Actually, you need to lay the center of the curve at the desired radius first, then let the track spring naturally to the tangents. The way you're doing it, you could get some very tight radius curves. It's also not tangent at the ends. The arc of the curve exceeds 90 degrees.

Also, from your photos, I wonder if those cars will even roll on the curves from all the friction. More importantly, it looks like if the cars were coupled to each other, one would get pulled of the track or uncouple.


----------



## santafealltheway (Nov 27, 2012)

NicholasLEby said:


> santafealltheway - can you elaborate on your method



For the outer loop i used a track setta, then i used a lego brick to space the cork for the inner loop lol

the inner loop is more or less just eyeballed. 

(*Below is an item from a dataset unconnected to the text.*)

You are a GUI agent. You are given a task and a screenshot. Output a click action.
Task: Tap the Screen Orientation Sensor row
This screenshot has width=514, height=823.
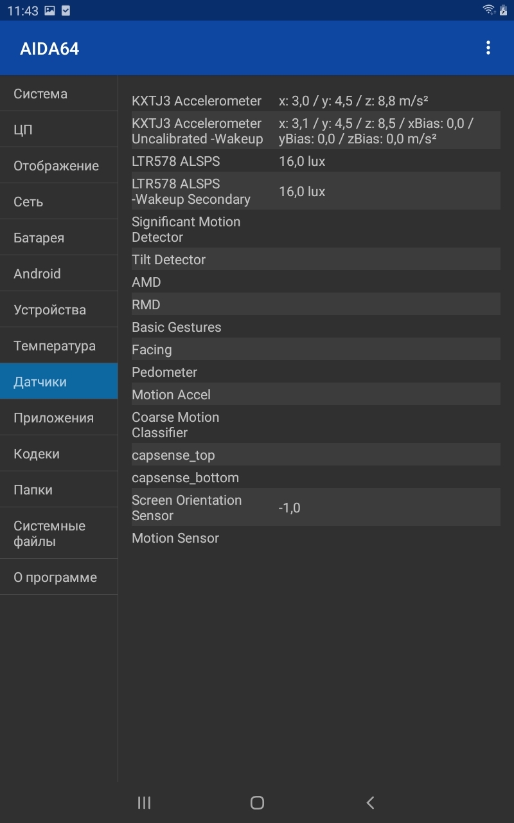point(315,508)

I first laid down just the track with a few nails, traced the outer edges with a marker, then pilled the track back up and laid my cork.

track setta was definitely worth it

I believe i used a 28" radius tool..

I don't foresee needing it again, I've pretty much just been eyeballing it since the second corner.


----------



## mesenteria (Oct 29, 2015)

You have quite a bit more spacing than you need at the apexes of the curves, but that may be what you have to live with in order to get the tightest usable curvature at those apexes. It's a trade off.

You could let the inside radius stay as it is if the rolling stock like it, and then fiddle with getting the outer apex a bit closer, letting the easement take a slightly different configuration. Play with it. Right now, though, playing with it is pretty much just for cosmetic purposes or for giggles.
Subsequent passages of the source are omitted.